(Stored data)
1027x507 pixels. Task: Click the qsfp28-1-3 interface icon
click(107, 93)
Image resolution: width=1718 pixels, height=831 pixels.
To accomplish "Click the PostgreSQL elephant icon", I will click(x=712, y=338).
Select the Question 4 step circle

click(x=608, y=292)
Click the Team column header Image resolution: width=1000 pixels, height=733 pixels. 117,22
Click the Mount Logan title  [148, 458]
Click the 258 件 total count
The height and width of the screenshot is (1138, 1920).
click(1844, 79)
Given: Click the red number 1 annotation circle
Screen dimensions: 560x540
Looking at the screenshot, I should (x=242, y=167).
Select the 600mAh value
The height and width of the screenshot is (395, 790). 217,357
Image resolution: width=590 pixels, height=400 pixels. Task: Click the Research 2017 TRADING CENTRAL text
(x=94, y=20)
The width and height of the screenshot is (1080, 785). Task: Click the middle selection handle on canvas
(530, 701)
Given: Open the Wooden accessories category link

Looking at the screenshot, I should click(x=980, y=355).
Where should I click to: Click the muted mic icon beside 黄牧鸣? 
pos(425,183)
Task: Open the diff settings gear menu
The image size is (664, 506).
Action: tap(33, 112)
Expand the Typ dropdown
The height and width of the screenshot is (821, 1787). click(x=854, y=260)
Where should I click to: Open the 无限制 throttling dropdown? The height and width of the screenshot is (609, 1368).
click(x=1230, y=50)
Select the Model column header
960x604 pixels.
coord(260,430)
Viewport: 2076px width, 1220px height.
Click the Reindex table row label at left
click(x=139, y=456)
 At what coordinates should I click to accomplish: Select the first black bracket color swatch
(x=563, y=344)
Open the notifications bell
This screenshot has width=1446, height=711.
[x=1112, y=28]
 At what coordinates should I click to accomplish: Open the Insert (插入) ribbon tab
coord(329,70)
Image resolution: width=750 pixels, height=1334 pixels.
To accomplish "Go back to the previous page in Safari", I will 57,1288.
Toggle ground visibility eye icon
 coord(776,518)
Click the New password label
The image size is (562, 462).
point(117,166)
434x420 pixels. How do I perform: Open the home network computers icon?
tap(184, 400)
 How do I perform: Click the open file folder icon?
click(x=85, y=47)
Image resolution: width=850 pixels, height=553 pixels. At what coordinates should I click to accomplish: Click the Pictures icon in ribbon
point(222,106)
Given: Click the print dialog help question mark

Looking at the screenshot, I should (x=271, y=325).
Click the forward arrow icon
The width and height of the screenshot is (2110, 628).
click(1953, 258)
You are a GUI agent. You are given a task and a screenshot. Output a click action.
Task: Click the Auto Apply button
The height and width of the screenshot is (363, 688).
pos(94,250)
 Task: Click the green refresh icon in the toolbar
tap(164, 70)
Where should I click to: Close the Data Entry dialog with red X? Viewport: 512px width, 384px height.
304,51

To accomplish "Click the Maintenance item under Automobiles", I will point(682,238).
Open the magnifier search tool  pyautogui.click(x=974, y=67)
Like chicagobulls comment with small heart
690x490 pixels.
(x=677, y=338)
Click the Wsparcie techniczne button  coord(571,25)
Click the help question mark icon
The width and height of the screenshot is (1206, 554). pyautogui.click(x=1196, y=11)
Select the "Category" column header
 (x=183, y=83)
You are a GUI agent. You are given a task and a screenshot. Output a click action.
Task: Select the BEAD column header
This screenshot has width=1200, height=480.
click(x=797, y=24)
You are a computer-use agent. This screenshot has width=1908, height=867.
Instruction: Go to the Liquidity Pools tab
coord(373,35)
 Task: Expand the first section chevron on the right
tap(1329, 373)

GOAL OF THE EXERCISE | Nothing but the lines from the one with "Task: Click the green" through the end of the data above should be reproduced, each exactly, both ends included.

ANSWER FOR THIS EXERCISE |
 Task: Click the green refresh icon in the toolbar
tap(164, 70)
Where should I click to: Close the Data Entry dialog with red X? Viewport: 512px width, 384px height.
304,51

To accomplish "Click the Maintenance item under Automobiles", I will point(682,238).
Open the magnifier search tool  pyautogui.click(x=974, y=67)
Like chicagobulls comment with small heart
690x490 pixels.
(x=677, y=338)
Click the Wsparcie techniczne button  coord(571,25)
Click the help question mark icon
The width and height of the screenshot is (1206, 554). pyautogui.click(x=1196, y=11)
Select the "Category" column header
 (x=183, y=83)
You are a GUI agent. You are given a task and a screenshot. Output a click action.
Task: Select the BEAD column header
This screenshot has width=1200, height=480.
click(x=797, y=24)
You are a computer-use agent. This screenshot has width=1908, height=867.
Instruction: Go to the Liquidity Pools tab
coord(373,35)
 Task: Expand the first section chevron on the right
tap(1329, 373)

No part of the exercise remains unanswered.